With the Broncos’ best effort of the season, it would appear that McDaniels has finally grown into the role of an NFL head coach. Despite his playcalling being under fire all season, McDaniels kept his composure and nearly led his team to the biggest win of his still young tenure.
At the age of 34 but looking like he’s 25, McDaniels is one of the youngest coaches in the NFL. Despite being in the league for awhile, he was only calling plays for the Patriots offense for four years before Pat Bowlen gave him the keys to the Denver Broncos.
Like with a rookie quarterback, fans need to show patience with a young head coach.
This man, despite having been on a team that won three Super Bowls in four years, was not the one pushing all the buttons on the New England Patriots. That would obviously be Bill Belichick. McDaniels needed to learn and grow into his own style.
His own style borrows some from Belichick but McDaniels brings a whole lot more fire to it. Contrast Belichick’s blank stare on the sidelines versus the image of McDaniels running the sideline trying to fire up his home crowd.
Seriously, even if you hate the man, how cool was that to see?
Of course, this was only one game and McDaniels could easily slip back into his supposed bad habits and the Broncos could tank.
Before jumping to conclusions, look at the big picture here.
This last game was the biggest game of the Broncos’ season to date. Coaches earn their paychecks in big games. McDaniels came to coach last Sunday and it showed. His offense continued to move the ball well and his defense stopped the Jets’ talented rushing attack and forced some mistakes from second year quarterback Mark Sanchez.
McDaniels has shown us he can do it and lead his team in big games. In close contests like that, some will go your way and some won’t.

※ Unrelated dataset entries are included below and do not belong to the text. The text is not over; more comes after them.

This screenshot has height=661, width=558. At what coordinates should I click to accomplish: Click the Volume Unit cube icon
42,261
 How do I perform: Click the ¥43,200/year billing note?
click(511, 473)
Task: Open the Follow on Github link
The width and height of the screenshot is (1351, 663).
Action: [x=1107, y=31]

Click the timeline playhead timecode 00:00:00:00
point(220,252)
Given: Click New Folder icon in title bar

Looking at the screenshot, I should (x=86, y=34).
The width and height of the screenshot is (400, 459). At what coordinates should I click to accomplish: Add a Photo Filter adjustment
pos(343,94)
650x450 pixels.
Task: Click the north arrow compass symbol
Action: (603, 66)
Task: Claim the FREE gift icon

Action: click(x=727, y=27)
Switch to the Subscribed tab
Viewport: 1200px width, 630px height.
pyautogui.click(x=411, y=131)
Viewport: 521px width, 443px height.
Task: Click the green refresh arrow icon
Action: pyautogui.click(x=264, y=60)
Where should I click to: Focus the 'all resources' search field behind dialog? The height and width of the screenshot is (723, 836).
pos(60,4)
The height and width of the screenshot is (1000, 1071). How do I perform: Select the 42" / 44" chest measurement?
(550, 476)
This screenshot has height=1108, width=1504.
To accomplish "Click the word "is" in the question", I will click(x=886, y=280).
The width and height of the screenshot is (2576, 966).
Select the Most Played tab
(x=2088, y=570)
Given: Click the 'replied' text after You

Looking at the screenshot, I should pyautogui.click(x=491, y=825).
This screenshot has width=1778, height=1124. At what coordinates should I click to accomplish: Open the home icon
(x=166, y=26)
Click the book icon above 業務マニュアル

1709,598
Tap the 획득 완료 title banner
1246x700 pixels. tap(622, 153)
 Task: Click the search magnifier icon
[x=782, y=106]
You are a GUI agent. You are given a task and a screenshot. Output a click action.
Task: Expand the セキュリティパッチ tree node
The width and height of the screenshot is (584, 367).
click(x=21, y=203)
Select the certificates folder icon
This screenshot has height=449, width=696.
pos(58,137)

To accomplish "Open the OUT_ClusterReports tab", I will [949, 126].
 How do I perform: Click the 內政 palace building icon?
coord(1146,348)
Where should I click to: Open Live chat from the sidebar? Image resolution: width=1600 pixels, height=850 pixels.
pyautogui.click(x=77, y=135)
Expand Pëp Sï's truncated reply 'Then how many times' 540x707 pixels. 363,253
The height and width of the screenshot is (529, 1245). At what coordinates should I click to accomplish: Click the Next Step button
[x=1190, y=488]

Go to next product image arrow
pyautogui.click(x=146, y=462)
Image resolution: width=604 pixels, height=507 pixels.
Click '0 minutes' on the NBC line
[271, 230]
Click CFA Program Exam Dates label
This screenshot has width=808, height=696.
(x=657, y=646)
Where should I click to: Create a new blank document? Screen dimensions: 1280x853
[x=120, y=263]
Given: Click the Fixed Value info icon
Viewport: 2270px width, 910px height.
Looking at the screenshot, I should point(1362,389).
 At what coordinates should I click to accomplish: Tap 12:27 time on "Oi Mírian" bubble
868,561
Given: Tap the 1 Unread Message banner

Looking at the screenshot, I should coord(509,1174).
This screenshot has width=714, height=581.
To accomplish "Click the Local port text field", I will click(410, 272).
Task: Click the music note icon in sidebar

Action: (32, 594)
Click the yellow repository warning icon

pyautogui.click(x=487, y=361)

Obviously, that one did not fall McDaniels’ way.
That said, if the coach who showed up last Sunday shows up the rest of the season, McDaniels will win over the fans that have been on his back since the day he arrived.
Then again, winning more Super Bowls than the last guy seemingly is the only way to do that and even then someone might find faults in him.
Such is the way super fandom goes sometimes, I guess.